Tactile graphics (raised line drawings) differ from print in that they are read one element at a time and less detail can be conveyed. It is not necessary to reproduce the exact appearance of the print in a tactual diagram. Instead, simplification is often required.

Planning is the key to a successful diagram. If the touch reader will not be relying on sight, it is fine to do a rough drawing of the diagram on the page before creating the tactile elements on a handmade tactile graphic.

Items should be tactually distinct. For example, arrow heads should not touch the item to which they are pointing. e.g. arrow and box with space between (not arrow with head touching a box).

Check the tactual diagram with your fingers – not with your eyes.


Lines with different meaning should be tactually distinct. Produce them using different methods, or use different types of lines such as single solid line single solid line, single dashed line single dashed line and double solid line two parallel solid lines.

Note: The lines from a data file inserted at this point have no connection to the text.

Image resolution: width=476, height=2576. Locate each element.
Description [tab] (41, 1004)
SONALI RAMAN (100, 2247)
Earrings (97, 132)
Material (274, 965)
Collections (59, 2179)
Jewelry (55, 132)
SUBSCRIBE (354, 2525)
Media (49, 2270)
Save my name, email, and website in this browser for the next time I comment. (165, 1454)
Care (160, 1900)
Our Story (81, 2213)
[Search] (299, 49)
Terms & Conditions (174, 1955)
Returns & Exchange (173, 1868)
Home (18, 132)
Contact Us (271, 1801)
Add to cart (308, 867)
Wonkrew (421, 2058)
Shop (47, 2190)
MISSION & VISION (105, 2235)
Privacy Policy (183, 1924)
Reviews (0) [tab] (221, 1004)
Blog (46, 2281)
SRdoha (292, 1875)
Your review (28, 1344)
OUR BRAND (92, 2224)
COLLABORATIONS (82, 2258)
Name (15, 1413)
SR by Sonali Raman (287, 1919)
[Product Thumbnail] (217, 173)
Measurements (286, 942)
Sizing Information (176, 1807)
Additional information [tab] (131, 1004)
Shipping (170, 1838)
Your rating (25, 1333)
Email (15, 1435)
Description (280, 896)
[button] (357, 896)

When two lines intersect, the less important line should be broken to allow uninterrupted tracing of the important line. e.g. solid continuous line intersecting with a dashed line. There are blank spaces around the solid line.

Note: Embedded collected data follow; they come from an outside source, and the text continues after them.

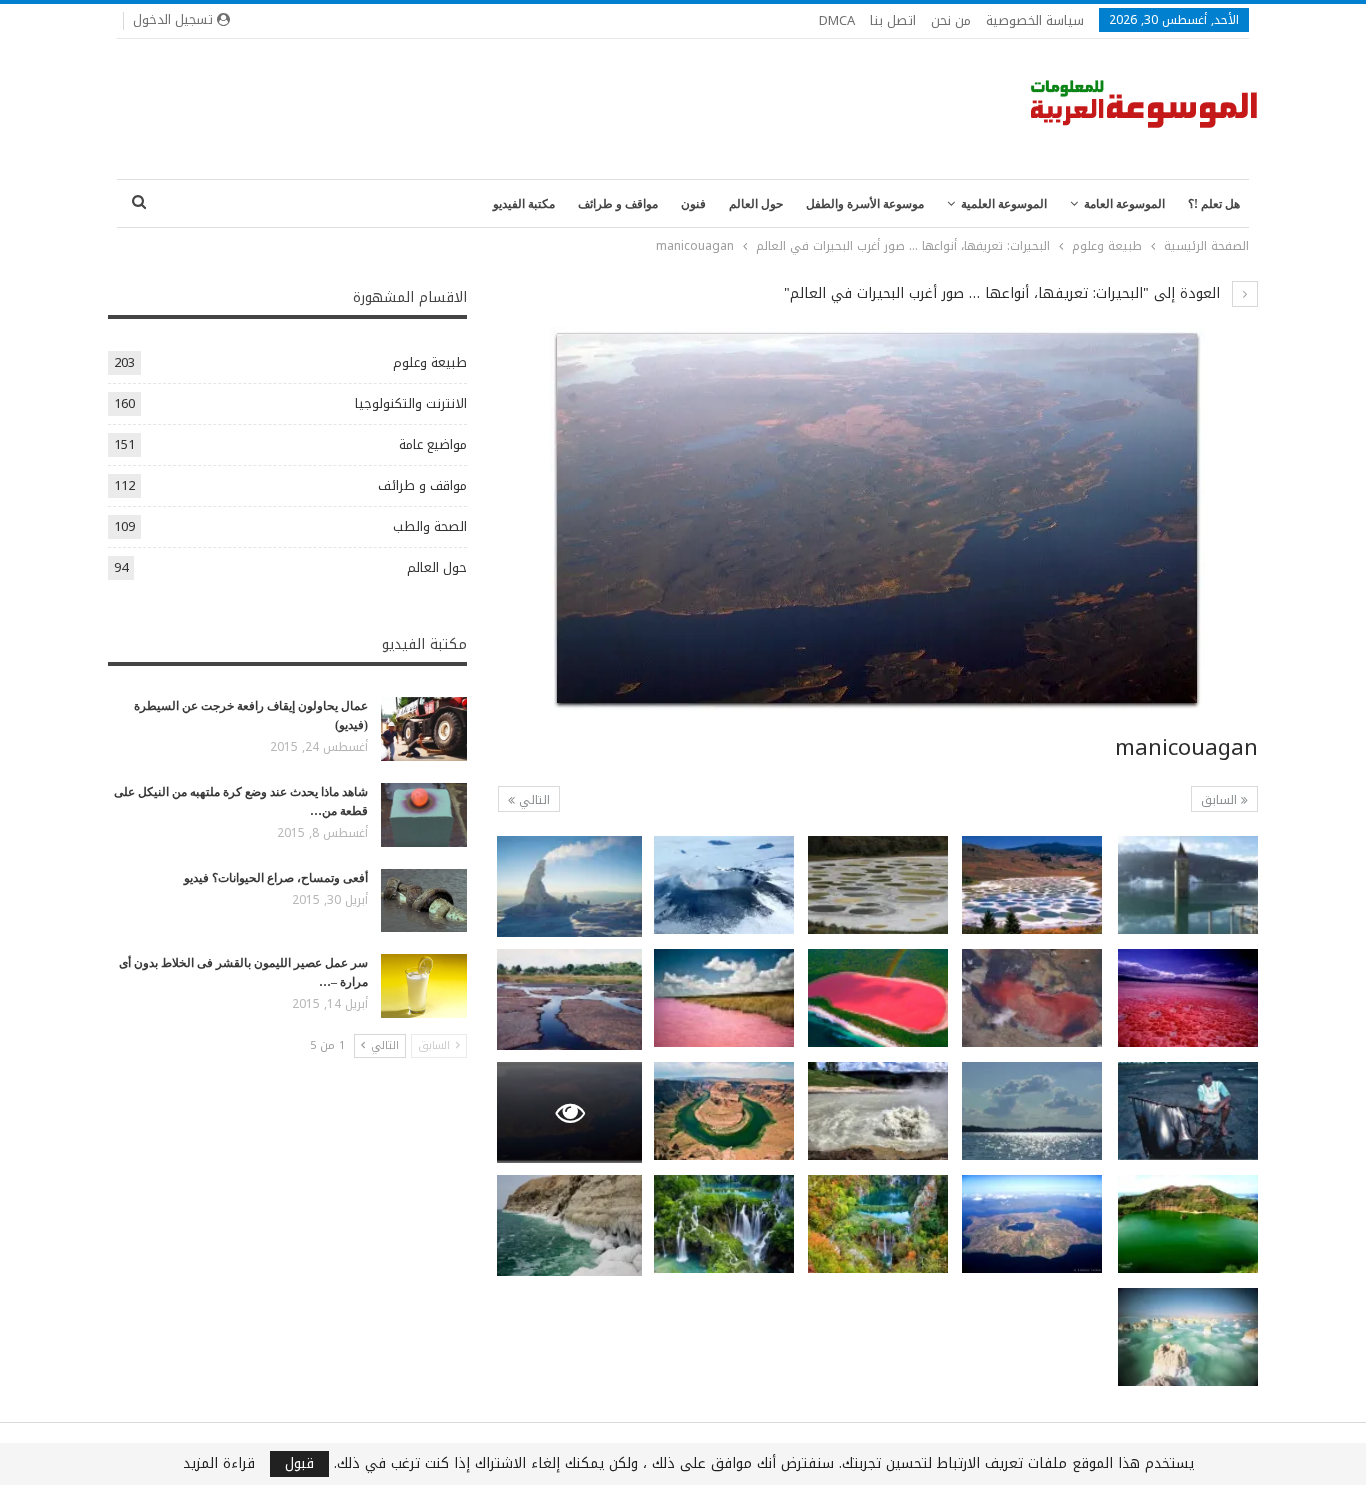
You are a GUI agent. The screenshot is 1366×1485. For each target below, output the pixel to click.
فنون (693, 204)
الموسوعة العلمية (1004, 204)
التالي (532, 800)
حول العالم (756, 204)
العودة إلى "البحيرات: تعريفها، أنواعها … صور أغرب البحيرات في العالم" (1004, 293)
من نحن (951, 20)
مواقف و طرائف (618, 204)
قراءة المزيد (219, 1464)
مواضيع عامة (433, 444)
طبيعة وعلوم (430, 362)
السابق (1221, 800)
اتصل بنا (893, 20)
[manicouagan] (1188, 885)
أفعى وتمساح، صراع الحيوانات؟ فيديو (276, 878)
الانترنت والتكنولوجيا (411, 403)
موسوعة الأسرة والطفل (865, 204)
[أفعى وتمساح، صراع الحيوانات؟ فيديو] (424, 901)
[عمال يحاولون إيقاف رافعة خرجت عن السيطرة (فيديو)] (424, 729)
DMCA (837, 20)
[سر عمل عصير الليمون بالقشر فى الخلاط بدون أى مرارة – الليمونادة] (424, 986)
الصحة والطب (430, 526)
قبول (299, 1464)
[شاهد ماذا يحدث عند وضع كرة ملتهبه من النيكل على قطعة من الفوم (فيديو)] (424, 815)
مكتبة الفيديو (524, 204)
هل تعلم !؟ (1214, 204)
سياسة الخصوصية (1035, 20)
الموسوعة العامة (1124, 204)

Arrows should have open heads, e.g. arrow with head composed of two straight lines (not arrow with solid triangular head). Do not join arrow heads to the target item.

Braille labels

All diagrams should have appropriate labelling at the top of the page so the reader can identify and link it with their other materials. As a minimum, the source and page number should be given. e.g. lec2 slide34.

When planning a diagram, keep in mind that braille labels require a lot of space. It may sometimes be necessary to use a key. In this case, 2-letter symbols with mnemonic qualities are best, e.g. “au” for “Australia”.